§ **What to work on**: Each line below should be restated word for word.

(Stored data entries)
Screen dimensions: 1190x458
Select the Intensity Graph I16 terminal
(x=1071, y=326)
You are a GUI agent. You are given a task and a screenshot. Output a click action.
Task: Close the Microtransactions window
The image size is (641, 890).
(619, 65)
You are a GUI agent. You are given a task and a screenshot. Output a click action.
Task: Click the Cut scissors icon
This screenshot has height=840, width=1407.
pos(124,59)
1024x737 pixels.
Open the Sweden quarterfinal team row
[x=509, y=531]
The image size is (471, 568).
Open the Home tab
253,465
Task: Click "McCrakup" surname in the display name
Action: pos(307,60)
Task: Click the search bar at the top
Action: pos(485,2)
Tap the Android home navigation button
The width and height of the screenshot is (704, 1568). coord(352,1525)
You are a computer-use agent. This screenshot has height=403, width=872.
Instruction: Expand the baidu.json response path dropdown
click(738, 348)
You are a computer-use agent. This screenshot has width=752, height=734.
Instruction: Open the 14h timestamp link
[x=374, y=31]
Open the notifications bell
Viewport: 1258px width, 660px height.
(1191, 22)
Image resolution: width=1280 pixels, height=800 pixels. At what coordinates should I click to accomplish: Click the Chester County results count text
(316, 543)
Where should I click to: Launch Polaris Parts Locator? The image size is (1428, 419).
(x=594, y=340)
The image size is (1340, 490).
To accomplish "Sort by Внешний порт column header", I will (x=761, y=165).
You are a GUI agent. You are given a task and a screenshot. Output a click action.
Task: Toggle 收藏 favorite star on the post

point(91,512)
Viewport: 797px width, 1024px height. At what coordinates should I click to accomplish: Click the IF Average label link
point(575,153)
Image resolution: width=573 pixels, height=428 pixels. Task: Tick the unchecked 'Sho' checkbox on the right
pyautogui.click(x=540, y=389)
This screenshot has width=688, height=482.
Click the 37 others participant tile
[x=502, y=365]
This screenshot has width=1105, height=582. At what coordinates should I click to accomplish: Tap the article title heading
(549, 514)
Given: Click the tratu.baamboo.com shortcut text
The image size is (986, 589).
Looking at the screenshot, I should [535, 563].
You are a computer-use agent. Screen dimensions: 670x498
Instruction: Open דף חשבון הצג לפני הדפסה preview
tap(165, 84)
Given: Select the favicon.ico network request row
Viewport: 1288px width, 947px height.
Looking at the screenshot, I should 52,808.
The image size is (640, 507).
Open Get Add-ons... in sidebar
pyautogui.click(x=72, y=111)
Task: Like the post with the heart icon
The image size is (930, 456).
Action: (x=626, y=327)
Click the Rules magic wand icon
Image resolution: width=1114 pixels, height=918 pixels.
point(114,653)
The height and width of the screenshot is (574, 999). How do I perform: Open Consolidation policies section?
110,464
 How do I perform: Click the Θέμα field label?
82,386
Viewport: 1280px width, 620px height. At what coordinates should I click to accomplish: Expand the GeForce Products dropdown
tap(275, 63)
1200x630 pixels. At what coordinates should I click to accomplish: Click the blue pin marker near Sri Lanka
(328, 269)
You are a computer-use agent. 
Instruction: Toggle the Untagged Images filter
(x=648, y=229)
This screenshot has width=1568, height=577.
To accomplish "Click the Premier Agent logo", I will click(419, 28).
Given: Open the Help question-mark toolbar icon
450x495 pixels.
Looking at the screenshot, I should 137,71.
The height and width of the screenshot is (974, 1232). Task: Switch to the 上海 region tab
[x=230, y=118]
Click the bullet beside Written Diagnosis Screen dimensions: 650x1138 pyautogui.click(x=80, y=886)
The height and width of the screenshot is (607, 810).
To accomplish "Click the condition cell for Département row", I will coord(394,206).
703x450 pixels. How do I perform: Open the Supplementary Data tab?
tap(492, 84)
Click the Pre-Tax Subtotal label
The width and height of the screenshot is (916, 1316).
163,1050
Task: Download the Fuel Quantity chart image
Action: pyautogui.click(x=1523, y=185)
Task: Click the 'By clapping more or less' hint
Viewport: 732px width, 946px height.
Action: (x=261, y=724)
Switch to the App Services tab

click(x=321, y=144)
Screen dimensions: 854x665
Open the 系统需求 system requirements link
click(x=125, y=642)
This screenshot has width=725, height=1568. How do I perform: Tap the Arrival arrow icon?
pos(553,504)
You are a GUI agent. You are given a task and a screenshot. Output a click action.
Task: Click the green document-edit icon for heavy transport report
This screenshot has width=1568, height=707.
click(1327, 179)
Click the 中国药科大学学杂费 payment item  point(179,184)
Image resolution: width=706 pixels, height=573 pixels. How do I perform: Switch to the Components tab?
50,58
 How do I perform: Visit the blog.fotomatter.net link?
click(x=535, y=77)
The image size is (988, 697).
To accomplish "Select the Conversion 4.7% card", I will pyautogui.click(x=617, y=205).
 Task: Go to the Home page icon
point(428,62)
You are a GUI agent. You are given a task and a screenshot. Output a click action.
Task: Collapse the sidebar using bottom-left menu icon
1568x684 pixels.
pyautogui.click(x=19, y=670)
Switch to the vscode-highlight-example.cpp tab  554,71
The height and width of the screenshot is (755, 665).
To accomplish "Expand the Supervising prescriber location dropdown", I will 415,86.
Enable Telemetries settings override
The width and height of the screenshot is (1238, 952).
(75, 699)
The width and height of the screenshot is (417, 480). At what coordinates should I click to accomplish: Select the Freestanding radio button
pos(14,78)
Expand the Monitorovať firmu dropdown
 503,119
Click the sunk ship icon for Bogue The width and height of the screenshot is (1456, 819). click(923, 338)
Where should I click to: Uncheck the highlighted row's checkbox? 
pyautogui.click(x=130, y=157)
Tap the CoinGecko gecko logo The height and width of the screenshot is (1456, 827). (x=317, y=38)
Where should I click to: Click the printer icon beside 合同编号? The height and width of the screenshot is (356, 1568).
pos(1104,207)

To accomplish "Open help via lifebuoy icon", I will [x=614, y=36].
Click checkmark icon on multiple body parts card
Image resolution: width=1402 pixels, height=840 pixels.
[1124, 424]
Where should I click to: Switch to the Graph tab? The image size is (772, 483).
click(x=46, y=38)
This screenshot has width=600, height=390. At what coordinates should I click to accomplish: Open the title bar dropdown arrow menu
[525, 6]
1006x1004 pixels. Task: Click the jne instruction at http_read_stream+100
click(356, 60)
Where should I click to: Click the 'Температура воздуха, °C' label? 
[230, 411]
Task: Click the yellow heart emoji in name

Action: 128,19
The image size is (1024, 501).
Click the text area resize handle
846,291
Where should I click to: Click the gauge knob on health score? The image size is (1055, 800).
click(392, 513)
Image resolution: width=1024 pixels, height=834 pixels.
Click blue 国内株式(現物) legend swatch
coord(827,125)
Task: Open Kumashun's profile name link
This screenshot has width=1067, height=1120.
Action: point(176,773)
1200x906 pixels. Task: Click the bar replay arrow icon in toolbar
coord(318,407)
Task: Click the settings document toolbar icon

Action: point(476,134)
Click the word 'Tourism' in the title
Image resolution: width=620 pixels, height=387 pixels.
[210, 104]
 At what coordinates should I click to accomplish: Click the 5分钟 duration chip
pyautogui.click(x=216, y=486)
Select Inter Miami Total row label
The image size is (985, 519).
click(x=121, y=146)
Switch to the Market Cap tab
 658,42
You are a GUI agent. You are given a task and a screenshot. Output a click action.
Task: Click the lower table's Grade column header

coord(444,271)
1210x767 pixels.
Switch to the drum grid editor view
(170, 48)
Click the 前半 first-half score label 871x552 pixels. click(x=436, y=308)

§ **Answer section**:
Screen dimensions: 1190x458
Select the Intensity Graph I16 terminal
(x=1071, y=326)
You are a GUI agent. You are given a task and a screenshot. Output a click action.
Task: Close the Microtransactions window
The image size is (641, 890).
(619, 65)
You are a GUI agent. You are given a task and a screenshot. Output a click action.
Task: Click the Cut scissors icon
This screenshot has height=840, width=1407.
pos(124,59)
1024x737 pixels.
Open the Sweden quarterfinal team row
[x=509, y=531]
The image size is (471, 568).
Open the Home tab
253,465
Task: Click "McCrakup" surname in the display name
Action: pos(307,60)
Task: Click the search bar at the top
Action: pos(485,2)
Tap the Android home navigation button
The width and height of the screenshot is (704, 1568). coord(352,1525)
You are a computer-use agent. This screenshot has height=403, width=872.
Instruction: Expand the baidu.json response path dropdown
click(738, 348)
You are a computer-use agent. This screenshot has width=752, height=734.
Instruction: Open the 14h timestamp link
[x=374, y=31]
Open the notifications bell
Viewport: 1258px width, 660px height.
(1191, 22)
Image resolution: width=1280 pixels, height=800 pixels. At what coordinates should I click to accomplish: Click the Chester County results count text
(316, 543)
Where should I click to: Launch Polaris Parts Locator? The image size is (1428, 419).
(x=594, y=340)
The image size is (1340, 490).
To accomplish "Sort by Внешний порт column header", I will (x=761, y=165).
You are a GUI agent. You are given a task and a screenshot. Output a click action.
Task: Toggle 收藏 favorite star on the post

point(91,512)
Viewport: 797px width, 1024px height. At what coordinates should I click to accomplish: Click the IF Average label link
point(575,153)
Image resolution: width=573 pixels, height=428 pixels. Task: Tick the unchecked 'Sho' checkbox on the right
pyautogui.click(x=540, y=389)
This screenshot has width=688, height=482.
Click the 37 others participant tile
[x=502, y=365]
This screenshot has width=1105, height=582. At what coordinates should I click to accomplish: Tap the article title heading
(549, 514)
Given: Click the tratu.baamboo.com shortcut text
The image size is (986, 589).
Looking at the screenshot, I should [535, 563].
You are a computer-use agent. Screen dimensions: 670x498
Instruction: Open דף חשבון הצג לפני הדפסה preview
tap(165, 84)
Given: Select the favicon.ico network request row
Viewport: 1288px width, 947px height.
Looking at the screenshot, I should 52,808.
The image size is (640, 507).
Open Get Add-ons... in sidebar
pyautogui.click(x=72, y=111)
Task: Like the post with the heart icon
The image size is (930, 456).
Action: (x=626, y=327)
Click the Rules magic wand icon
Image resolution: width=1114 pixels, height=918 pixels.
point(114,653)
The height and width of the screenshot is (574, 999). How do I perform: Open Consolidation policies section?
110,464
 How do I perform: Click the Θέμα field label?
82,386
Viewport: 1280px width, 620px height. At what coordinates should I click to accomplish: Expand the GeForce Products dropdown
tap(275, 63)
1200x630 pixels. At what coordinates should I click to accomplish: Click the blue pin marker near Sri Lanka
(328, 269)
You are a computer-use agent. 
Instruction: Toggle the Untagged Images filter
(x=648, y=229)
This screenshot has width=1568, height=577.
To accomplish "Click the Premier Agent logo", I will click(419, 28).
Given: Open the Help question-mark toolbar icon
450x495 pixels.
Looking at the screenshot, I should 137,71.
The height and width of the screenshot is (974, 1232). Task: Switch to the 上海 region tab
[x=230, y=118]
Click the bullet beside Written Diagnosis Screen dimensions: 650x1138 pyautogui.click(x=80, y=886)
The height and width of the screenshot is (607, 810).
To accomplish "Click the condition cell for Département row", I will coord(394,206).
703x450 pixels. How do I perform: Open the Supplementary Data tab?
tap(492, 84)
Click the Pre-Tax Subtotal label
The width and height of the screenshot is (916, 1316).
163,1050
Task: Download the Fuel Quantity chart image
Action: pyautogui.click(x=1523, y=185)
Task: Click the 'By clapping more or less' hint
Viewport: 732px width, 946px height.
Action: (x=261, y=724)
Switch to the App Services tab

click(x=321, y=144)
Screen dimensions: 854x665
Open the 系统需求 system requirements link
click(x=125, y=642)
This screenshot has width=725, height=1568. How do I perform: Tap the Arrival arrow icon?
pos(553,504)
You are a GUI agent. You are given a task and a screenshot. Output a click action.
Task: Click the green document-edit icon for heavy transport report
This screenshot has width=1568, height=707.
click(1327, 179)
Click the 中国药科大学学杂费 payment item  point(179,184)
Image resolution: width=706 pixels, height=573 pixels. How do I perform: Switch to the Components tab?
50,58
 How do I perform: Visit the blog.fotomatter.net link?
click(x=535, y=77)
The image size is (988, 697).
To accomplish "Select the Conversion 4.7% card", I will pyautogui.click(x=617, y=205).
 Task: Go to the Home page icon
point(428,62)
You are a GUI agent. You are given a task and a screenshot. Output a click action.
Task: Collapse the sidebar using bottom-left menu icon
1568x684 pixels.
pyautogui.click(x=19, y=670)
Switch to the vscode-highlight-example.cpp tab  554,71
The height and width of the screenshot is (755, 665).
To accomplish "Expand the Supervising prescriber location dropdown", I will 415,86.
Enable Telemetries settings override
The width and height of the screenshot is (1238, 952).
(75, 699)
The width and height of the screenshot is (417, 480). At what coordinates should I click to accomplish: Select the Freestanding radio button
pos(14,78)
Expand the Monitorovať firmu dropdown
 503,119
Click the sunk ship icon for Bogue The width and height of the screenshot is (1456, 819). click(923, 338)
Where should I click to: Uncheck the highlighted row's checkbox? 
pyautogui.click(x=130, y=157)
Tap the CoinGecko gecko logo The height and width of the screenshot is (1456, 827). (x=317, y=38)
Where should I click to: Click the printer icon beside 合同编号? The height and width of the screenshot is (356, 1568).
pos(1104,207)

To accomplish "Open help via lifebuoy icon", I will [x=614, y=36].
Click checkmark icon on multiple body parts card
Image resolution: width=1402 pixels, height=840 pixels.
[1124, 424]
Where should I click to: Switch to the Graph tab? The image size is (772, 483).
click(x=46, y=38)
This screenshot has width=600, height=390. At what coordinates should I click to accomplish: Open the title bar dropdown arrow menu
[525, 6]
1006x1004 pixels. Task: Click the jne instruction at http_read_stream+100
click(356, 60)
Where should I click to: Click the 'Температура воздуха, °C' label? 
[230, 411]
Task: Click the yellow heart emoji in name

Action: 128,19
The image size is (1024, 501).
Click the text area resize handle
846,291
Where should I click to: Click the gauge knob on health score? The image size is (1055, 800).
click(392, 513)
Image resolution: width=1024 pixels, height=834 pixels.
Click blue 国内株式(現物) legend swatch
coord(827,125)
Task: Open Kumashun's profile name link
This screenshot has width=1067, height=1120.
Action: point(176,773)
1200x906 pixels. Task: Click the bar replay arrow icon in toolbar
coord(318,407)
Task: Click the settings document toolbar icon

Action: point(476,134)
Click the word 'Tourism' in the title
Image resolution: width=620 pixels, height=387 pixels.
[210, 104]
 At what coordinates should I click to accomplish: Click the 5分钟 duration chip
pyautogui.click(x=216, y=486)
Select Inter Miami Total row label
The image size is (985, 519).
click(x=121, y=146)
Switch to the Market Cap tab
 658,42
You are a GUI agent. You are given a task and a screenshot. Output a click action.
Task: Click the lower table's Grade column header

coord(444,271)
1210x767 pixels.
Switch to the drum grid editor view
(170, 48)
Click the 前半 first-half score label 871x552 pixels. click(x=436, y=308)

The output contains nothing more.